In a short statement issued on Friday, the Bermudian-based insurer and reinsurer said common and preferred shareholders had voted to accept Sompo’s offer of $93 per share.
The merger is subject to regulatory approvals, but the companies expect the deal to close before the end of March.
The special meeting took place in Hamilton on Friday morning, when a majority in favour was required from holders of ordinary shares and preferred shares, voting as one class.
John Charman, one of the best known leaders in the Bermuda insurance industry, has agreed to stay on as chief executive officer of the Endurance team for the next five years, along with other members of the senior management team. Mr Charman will also become chairman of the board of Sompo’s international business.

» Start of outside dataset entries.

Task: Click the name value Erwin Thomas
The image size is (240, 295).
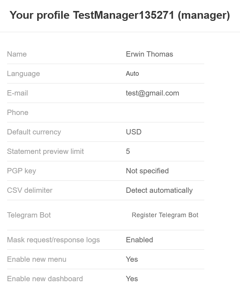Action: tap(149, 54)
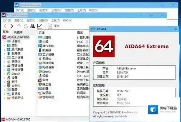Screen dimensions: 181x122
Task: Click the 页面 column header
Action: [42, 32]
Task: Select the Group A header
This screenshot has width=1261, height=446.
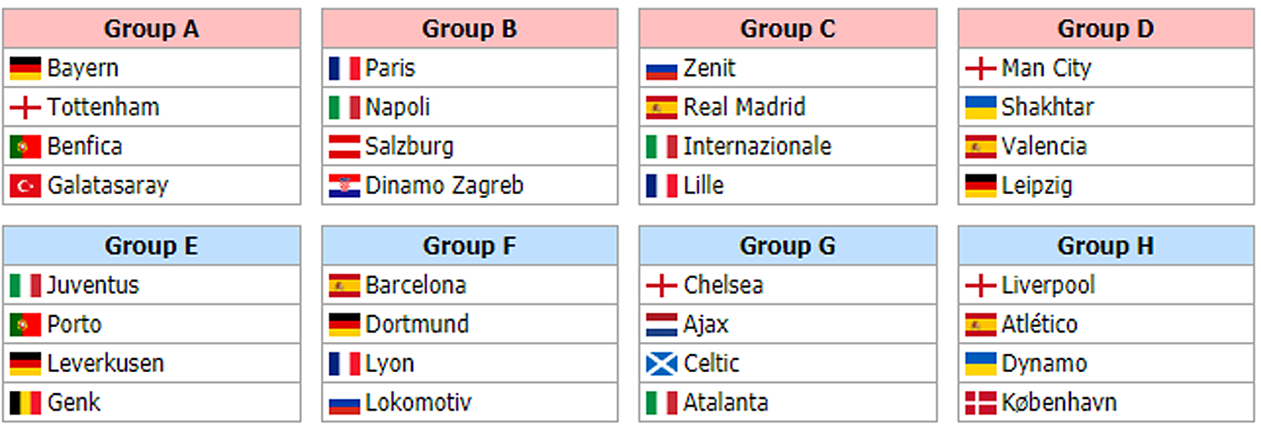Action: [x=151, y=29]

When the deal was announced last October, Mr Charman confirmed to this newspaper that Endurance’s head office would remain in Bermuda. The firm is based in Waterloo House on Pitts Bay Road.
Under his restated employment agreement, to take effect on the closing of the merger, Mr Charman will receive a base salary of $100 per year and will not be eligible for annual or long-term incentive compensation, according to a proxy filed with the US Securities and Exchange Commission last month.

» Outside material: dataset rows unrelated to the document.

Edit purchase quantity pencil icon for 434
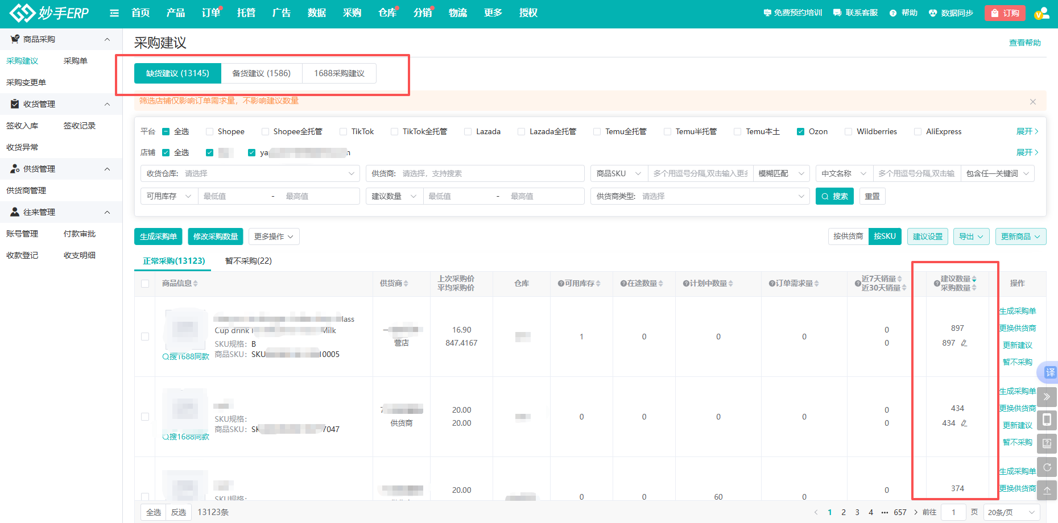tap(964, 423)
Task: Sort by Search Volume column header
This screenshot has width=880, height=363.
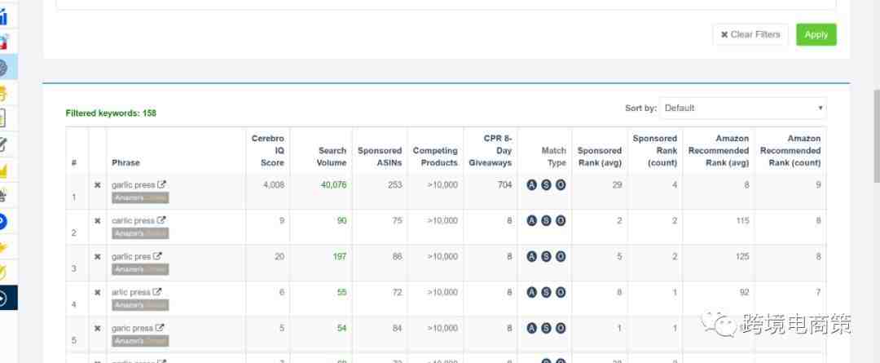Action: point(331,157)
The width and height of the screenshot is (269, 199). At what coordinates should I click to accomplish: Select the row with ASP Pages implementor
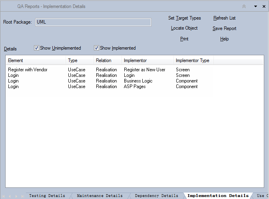click(135, 86)
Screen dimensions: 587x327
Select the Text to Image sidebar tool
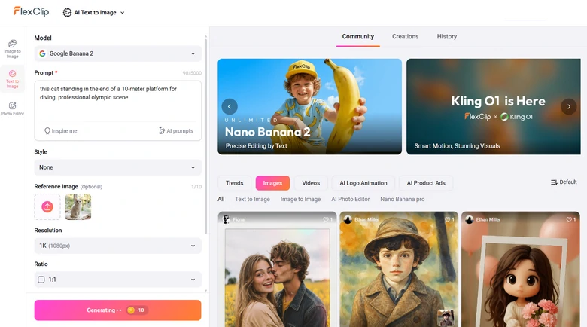13,79
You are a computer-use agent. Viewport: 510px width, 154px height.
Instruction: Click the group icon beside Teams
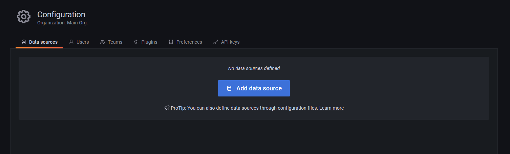[x=103, y=42]
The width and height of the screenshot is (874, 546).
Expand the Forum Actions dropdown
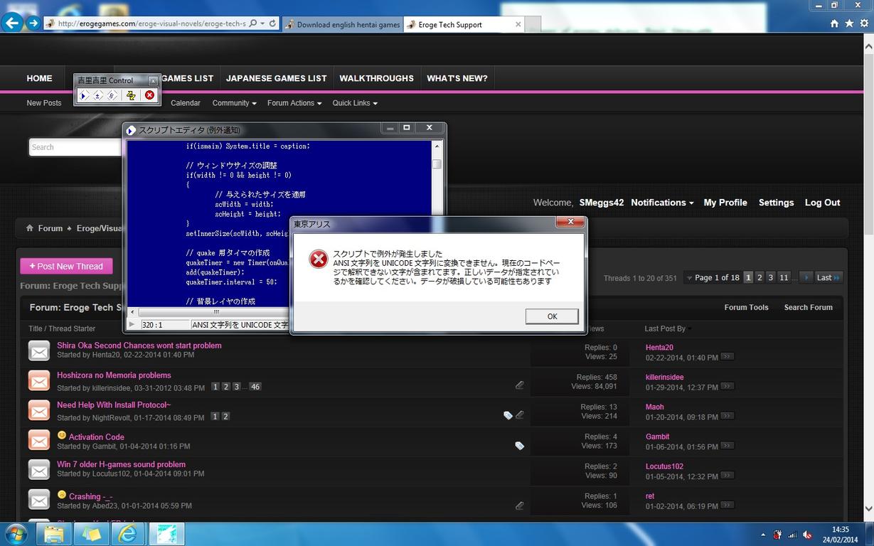tap(294, 103)
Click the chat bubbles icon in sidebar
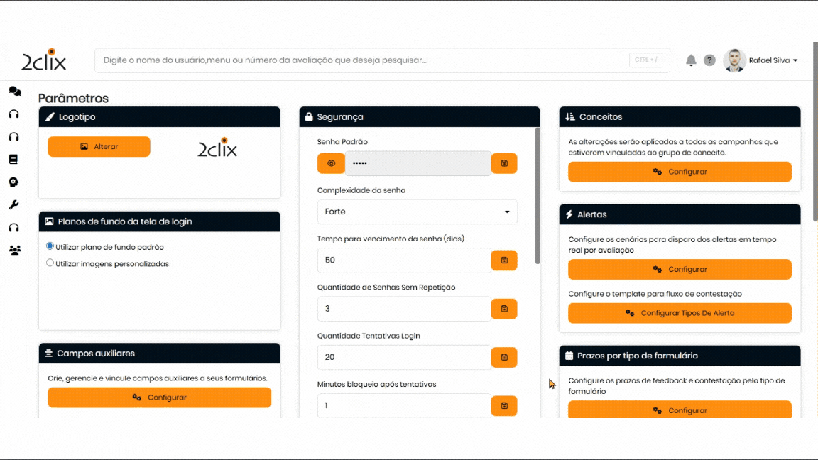Viewport: 818px width, 460px height. pyautogui.click(x=14, y=91)
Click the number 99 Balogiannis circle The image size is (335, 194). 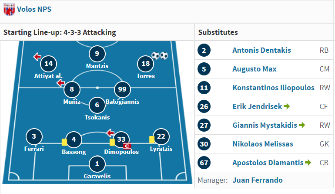tap(122, 89)
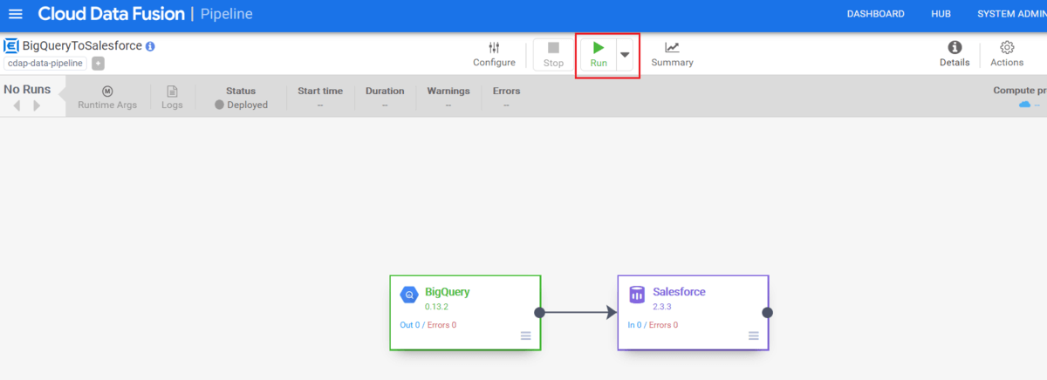
Task: Go to SYSTEM ADMIN
Action: click(x=1010, y=14)
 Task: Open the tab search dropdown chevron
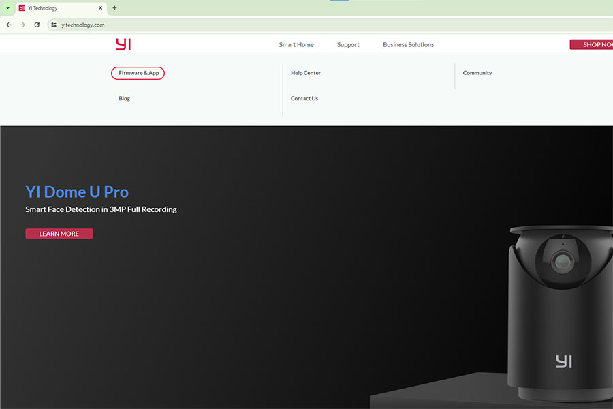(7, 8)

When he took over as chairman and CEO of Endurance in May 2013 he and his family ploughed tens of millions of dollars of their personal wealth into the company, becoming major shareholders.
He has continued to accumulate Endurance shares and Mr Charman owned more than 3.35 million shares as of December 28, 2016. That amounts to nearly 5 per cent of Endurance’s outstanding shares with a value of $311.8 million at Sompo’s offer price.
The proxy document also describes the background to the deal. It had its roots in conversations between Mr Charman and Nigel Frudd, an executive officer of Sompo, in March and May last year, when the men spoke of opportunities to develop the companies’ existing business relationship.
In May, Mr Charman indicated to Mr Frudd that Endurance was not for sale, according to the filing. A series of discussions involving top officers and directors of the two companies in July and August led to an agreement between the firms to share non-public information.
At an Endurance board meeting on September 6 last year, Mr Charman told directors that Sompo had not yet made an acquisition proposal, but it was possible that an offer would come.
The board authorised Mr Charman to continue with discussions with Sompo representatives and to allow the Japanese company to conduct due diligence on Endurance.
Sompo made a $90 per share takeover offer on September 26 last year. After further negotiations the price was raised to $93 per share and accepted by the Endurance board. Mr Charman abstained from the vote. The deal was finalised on October 5 and a press release issued to announce it.